◆ Supplied passage:
[Start of Attachment]
Objective: Nasal olfactory parts which exposed to toxic agents can cause smelling disturbance. Chlorine is a chemical substance commonly used in the textile industry, to which factory workers are exposed.
Materials and Methods: This research design was an analytic cross-sectional study aimed to compare the smelling function between textile industrial workers exposed to chlorine gas and those not exposed. The subjects were industrial workers exposed to chlorine gas and those not exposed during January until February 2013. The inclusion criteria for the chlorine exposed group were:
a) age 20-55 years,
b) worked in chlorine exposed area, and
c) agree to participate in the study, while the not exposed group worked in the free chlorine area.
Exclusion criteria were:
a. suffered from rhinitis,
b. history of head and nose trauma,
c. history of rhinoplasty,
d. history of smoking, and
e. suffered from nasal tumor.
All samples smelled using camphora, carbon disulfide, vanilla, menthol piperate, ether, capsaicin as standard tool in odor-free rooms. The statistical analyses used X2 tests.
Results: There were 80 workers consisting 40 worker each group. From the exposed group found 10 (25%) with the smell function disturbance and 30 (75%) normal, while the unexposed group 2 (5%) the smell function disturbance and 38 (95%) normal. These results are statistically significant differences (p = 0.012; RP: 6.333; 95% CI: 1.289-31.115).
Conclusion: There was a significant difference in smelling function disturbance between workers exposed to chlorine and those not exposed to chlorine.
Keywords: Chlorine; Textile Industrial; Worker; Olfactory Disturbance
Many patients suffer from olfactory disorders or smelling function disturbance. Based on research in America there are 2.7 million adults who have a disturbance in the sense of smell. Impaired smelling function experienced by a person increases with age . Smelling disturbance is generally difficult to diagnose and treat, usually due to a lack of knowledge in the individual. Secondary invasion disorders may occur as a result of illness or as a primary complaint. Missing or diminished disappearance occurs in approximately 2% of the age group below 60 years and more than 50% in the over 60 years old group . Some anatomical locations identified as the cause of smell function disturbances include olfactory abnormalities in mucous membranes in the nasal cavity, olfactory nerve disorders and central nerves. Smell function disturbance can be caused by pathological processes along the path of olfactory function. This disorder is considered similar to hearing loss which is a conductive or sensorineural defect. In the conductive defect (transport) there is a disturbance in the transmission of odor stimulus to the olfactory neuroepithelial.
[End of Attachment]
◆ Tasks to complete:
a: Transcribe the part of the chlorine study that opens with the words containing "Objective: Nasal olfactory" and closes with "workers are exposed.".
b: Answer from the chlorine study:
(i) How many workers were in each group?
(ii) During which months and year were the subjects studied?
(iii) According to research in America, how many adults have a disturbance in the sense of smell?
The lines after this point are separate material, not part of the chlorine study.

Dataset items
[Start of Attachment]
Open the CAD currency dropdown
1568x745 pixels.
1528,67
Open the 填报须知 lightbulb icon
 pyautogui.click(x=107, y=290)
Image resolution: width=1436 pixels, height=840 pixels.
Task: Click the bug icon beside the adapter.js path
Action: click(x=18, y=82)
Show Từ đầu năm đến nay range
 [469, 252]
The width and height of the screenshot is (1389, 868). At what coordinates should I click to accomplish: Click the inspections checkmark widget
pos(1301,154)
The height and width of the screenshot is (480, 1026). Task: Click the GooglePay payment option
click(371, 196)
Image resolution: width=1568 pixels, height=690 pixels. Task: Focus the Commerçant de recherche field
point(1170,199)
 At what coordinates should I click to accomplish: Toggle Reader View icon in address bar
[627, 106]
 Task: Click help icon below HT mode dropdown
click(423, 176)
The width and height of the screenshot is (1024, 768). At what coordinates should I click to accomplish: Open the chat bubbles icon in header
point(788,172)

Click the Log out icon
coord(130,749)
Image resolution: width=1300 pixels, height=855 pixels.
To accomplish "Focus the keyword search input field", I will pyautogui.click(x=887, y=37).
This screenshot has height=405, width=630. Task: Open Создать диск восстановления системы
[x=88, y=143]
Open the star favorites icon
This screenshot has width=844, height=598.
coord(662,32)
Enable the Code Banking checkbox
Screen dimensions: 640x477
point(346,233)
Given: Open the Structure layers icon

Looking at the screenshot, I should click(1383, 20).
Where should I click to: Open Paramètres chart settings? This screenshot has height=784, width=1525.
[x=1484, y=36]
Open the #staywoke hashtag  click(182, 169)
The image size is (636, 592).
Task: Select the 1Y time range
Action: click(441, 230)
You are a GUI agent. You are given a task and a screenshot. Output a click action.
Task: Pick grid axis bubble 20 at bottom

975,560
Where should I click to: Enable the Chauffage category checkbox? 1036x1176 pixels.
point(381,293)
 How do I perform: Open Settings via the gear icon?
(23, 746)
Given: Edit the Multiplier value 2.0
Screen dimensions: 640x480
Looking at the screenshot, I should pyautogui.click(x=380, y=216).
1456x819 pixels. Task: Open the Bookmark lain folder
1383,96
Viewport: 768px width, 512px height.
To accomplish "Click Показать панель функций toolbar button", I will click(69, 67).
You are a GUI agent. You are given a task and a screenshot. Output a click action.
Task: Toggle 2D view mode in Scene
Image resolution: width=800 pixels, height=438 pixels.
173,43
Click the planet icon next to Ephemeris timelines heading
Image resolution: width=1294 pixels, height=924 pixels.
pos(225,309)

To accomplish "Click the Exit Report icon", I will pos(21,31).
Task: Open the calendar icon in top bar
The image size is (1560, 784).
[End of Attachment]
◆ Responses for each task:
a:
Objective: Nasal olfactory parts which exposed to toxic agents can cause smelling disturbance. Chlorine is a chemical substance commonly used in the textile industry, to which factory workers are exposed.

b:
(i) 40 workers
(ii) January until February 2013
(iii) 2.7 million